**Data for the task:**

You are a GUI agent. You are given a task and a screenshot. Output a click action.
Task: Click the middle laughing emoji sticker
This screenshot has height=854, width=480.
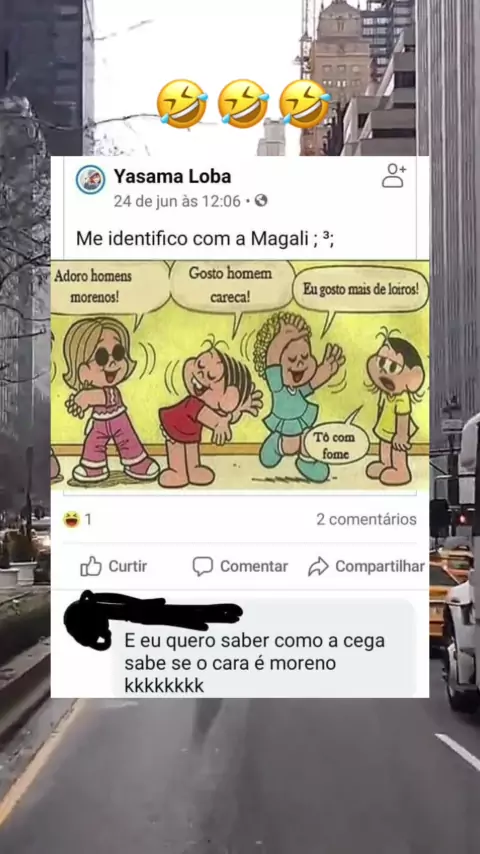(244, 104)
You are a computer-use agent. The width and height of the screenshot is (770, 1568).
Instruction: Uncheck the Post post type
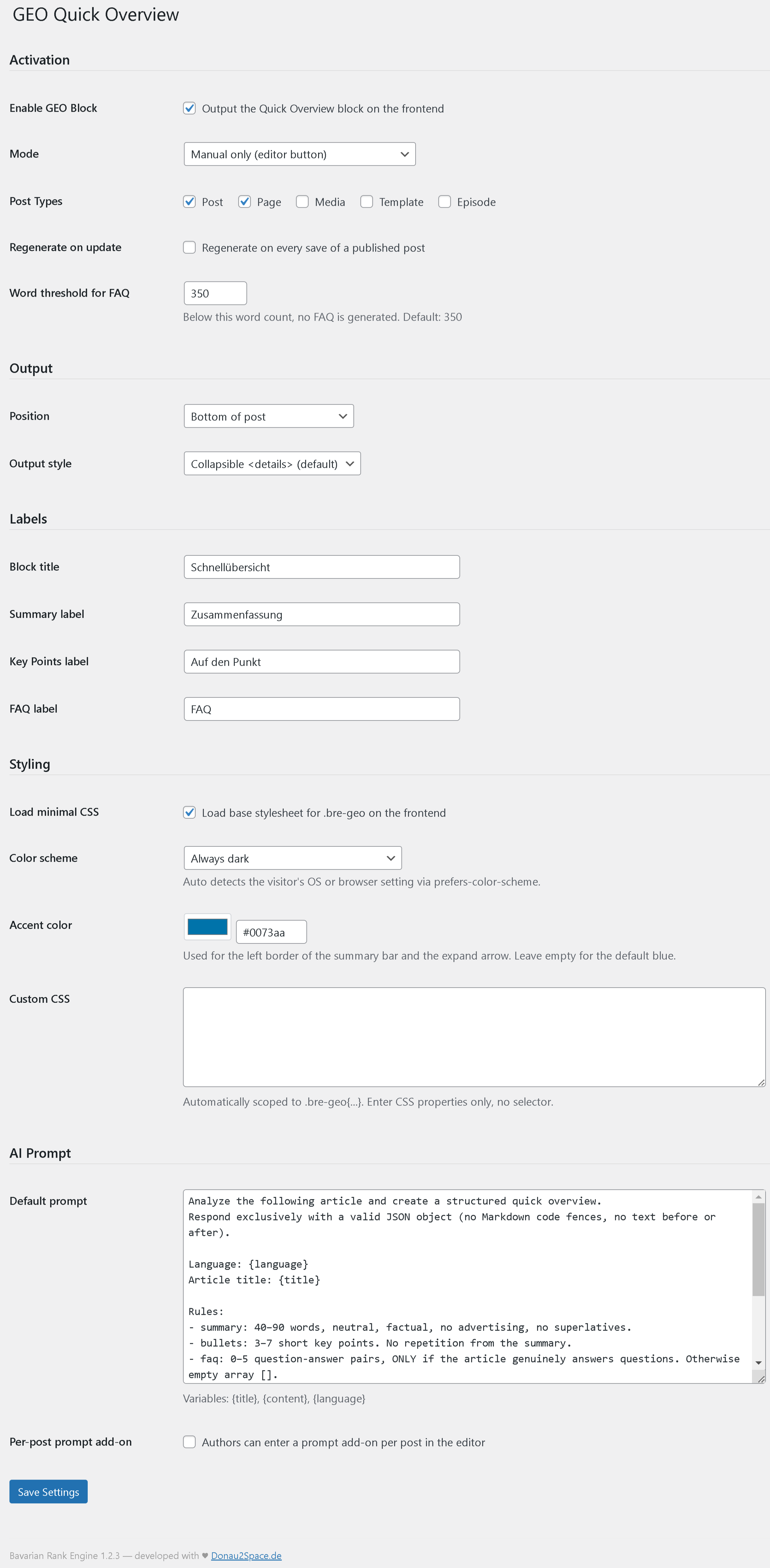click(x=189, y=201)
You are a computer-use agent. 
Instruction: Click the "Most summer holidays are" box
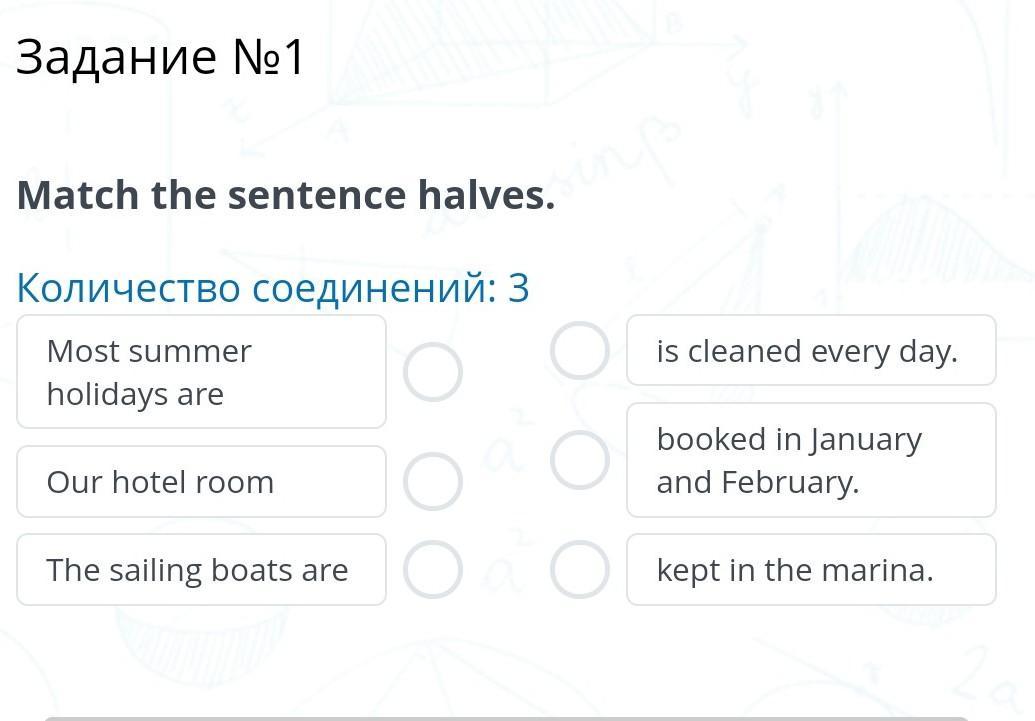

**Your goal:** Starting with the line that has "Instruction: Uncheck the Post post type" and ending with the last line of the records, retype every line exactly and only those lines. Do not include the pictures.

**Problem solution:**
Instruction: Uncheck the Post post type
click(x=189, y=201)
You are a computer-use agent. 
Instruction: Click the "Most summer holidays are" box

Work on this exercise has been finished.